Thanks for the tips Erich. We are going to go again next year. We will be deciding how and where this next week. Last time we went it was to here http://mcdougalllodge.com/the-lodge-0/#

Had a great stay and caught our limits pretty much everyday but I like to mix things up.

Also took a charter out of Homer and got into some halibut. Good times.


----------



## bowgy (Oct 10, 2007)

I have used these guys twice, you can do a do it yourself cheaper but I like the convenience of the guide service. They let you customize the packages if you want to change or substitute different trips in their packages. 
http://www.gonefishinlodge.com/ Ralph is from Salt Lake and you can check them out at the sportsman's shows.

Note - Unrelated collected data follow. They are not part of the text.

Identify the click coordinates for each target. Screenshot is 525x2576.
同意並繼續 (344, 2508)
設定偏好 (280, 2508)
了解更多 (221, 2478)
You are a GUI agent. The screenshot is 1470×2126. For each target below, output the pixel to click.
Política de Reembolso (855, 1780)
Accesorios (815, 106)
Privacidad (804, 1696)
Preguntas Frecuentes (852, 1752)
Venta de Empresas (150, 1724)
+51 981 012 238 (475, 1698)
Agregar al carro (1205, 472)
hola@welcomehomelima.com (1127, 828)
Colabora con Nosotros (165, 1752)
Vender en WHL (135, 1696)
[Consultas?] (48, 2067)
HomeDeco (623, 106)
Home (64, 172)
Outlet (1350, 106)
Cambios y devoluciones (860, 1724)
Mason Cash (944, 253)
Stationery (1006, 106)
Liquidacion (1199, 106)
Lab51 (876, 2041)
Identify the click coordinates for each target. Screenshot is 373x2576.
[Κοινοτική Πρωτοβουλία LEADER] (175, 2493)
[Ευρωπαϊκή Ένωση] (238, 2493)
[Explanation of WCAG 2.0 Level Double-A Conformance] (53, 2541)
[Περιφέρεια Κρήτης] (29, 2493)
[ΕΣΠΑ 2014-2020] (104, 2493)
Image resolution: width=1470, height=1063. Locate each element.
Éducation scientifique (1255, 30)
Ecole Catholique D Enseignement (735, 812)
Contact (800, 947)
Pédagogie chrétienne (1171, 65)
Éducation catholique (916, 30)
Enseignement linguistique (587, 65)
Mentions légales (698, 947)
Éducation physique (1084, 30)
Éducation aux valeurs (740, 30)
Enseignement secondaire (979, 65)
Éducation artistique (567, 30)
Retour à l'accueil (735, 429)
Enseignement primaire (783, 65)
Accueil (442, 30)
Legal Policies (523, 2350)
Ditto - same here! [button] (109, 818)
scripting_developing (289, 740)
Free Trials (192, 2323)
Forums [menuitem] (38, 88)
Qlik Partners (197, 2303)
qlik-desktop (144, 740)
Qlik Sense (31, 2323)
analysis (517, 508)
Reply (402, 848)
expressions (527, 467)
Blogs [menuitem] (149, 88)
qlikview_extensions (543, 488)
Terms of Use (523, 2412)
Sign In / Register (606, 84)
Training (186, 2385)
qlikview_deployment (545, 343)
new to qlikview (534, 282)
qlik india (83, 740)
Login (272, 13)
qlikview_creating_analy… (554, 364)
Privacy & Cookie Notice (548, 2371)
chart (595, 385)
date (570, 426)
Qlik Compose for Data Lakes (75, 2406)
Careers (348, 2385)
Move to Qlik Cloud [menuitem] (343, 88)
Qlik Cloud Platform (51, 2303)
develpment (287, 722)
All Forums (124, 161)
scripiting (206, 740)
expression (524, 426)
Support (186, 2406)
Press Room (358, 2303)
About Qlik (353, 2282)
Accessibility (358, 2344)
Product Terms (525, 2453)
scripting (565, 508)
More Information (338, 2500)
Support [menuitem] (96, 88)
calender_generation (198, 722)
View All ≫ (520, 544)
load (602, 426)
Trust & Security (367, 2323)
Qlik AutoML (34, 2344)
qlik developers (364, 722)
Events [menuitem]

I have used this car rental company a couple of times, they have a "Fisherman's Special"
http://alaskarentacar.net/


----------



## EricH (May 3, 2014)

I've never fished lake creek but there are a lot of lodges up there so it has got to be good. Whatever you decide on, good luck!


----------



## uttransplant (Nov 2, 2014)

I lived in Dillingham Ak for 9 years... Fish the Nushagak river.. late june early july.. IMO best king fishing in Alaska.>>O


----------



## Huge29 (Sep 17, 2007)

After reading lots of reviews and talking to lots of people who go regularly...the place is so stinking big that everyone has their spot and believes there are no others. Considering my only experience was a little 5 hour excursion from a cruise ship, my dad celebrating his 75 th bday, we decided on the Silver King Lodge out of Ketchikan. It is the best priced 6 day excursion. WE will likely take advantage of the jet boat rental one or two days to get after the halibut. We booked last week to get the PFD deal on the airfare. Excited to do, thanks for all of the input guys!


----------



## Dunkem (May 8, 2012)

Huge29 said:


> After reading lots of reviews and talking to lots of people who go regularly...the place is so stinking big that everyone has their spot and believes there are no others. Considering my only experience was a little 5 hour excursion from a cruise ship, my dad celebrating his 75 th bday, we decided on the Silver King Lodge out of Ketchikan. It is the best priced 6 day excursion. WE will likely take advantage of the jet boat rental one or two days to get after the halibut. We booked last week to get the PFD deal on the airfare. Excited to do, thanks for all of the input guys!


I wanta go:sad:


----------



## GutPile (Feb 26, 2013)

You won't regret Silverking, I've gone there 15+ years now. Best price, awesome fishing, great food and service. I even worked up there back in '04


----------



## wyoming2utah (Sep 12, 2007)

My family has done several trips to both Alaska and Canada....although the fly-in trips to Alaska are pretty special and really fun, the drive-in trips to Canada are much less costly and offer similar fishing opportunities. Our trips to Canada have cost right around the $500-700 dollar range and we were able to catch chums, pinks, sockeye, coho, kings, and even a few small coastal cutthroat and dollies. We have done everything DIY and have caught chums up to about 25 pounds, pinks in the 5-8 pound range, coho up to about 10 pounds, kings up to about 35 pounds, and sockeye in the 5-7 pound range all on fly rods.


----------



## Packfish (Oct 30, 2007)

Huge29 said:


> Thinking of an Alaskan fishing trip next summer. Thinking of Doc Warners Mid August, is it worth it for $3,500 or what is better? Hoping for something a bit more affordable. Thanks in advance for the info.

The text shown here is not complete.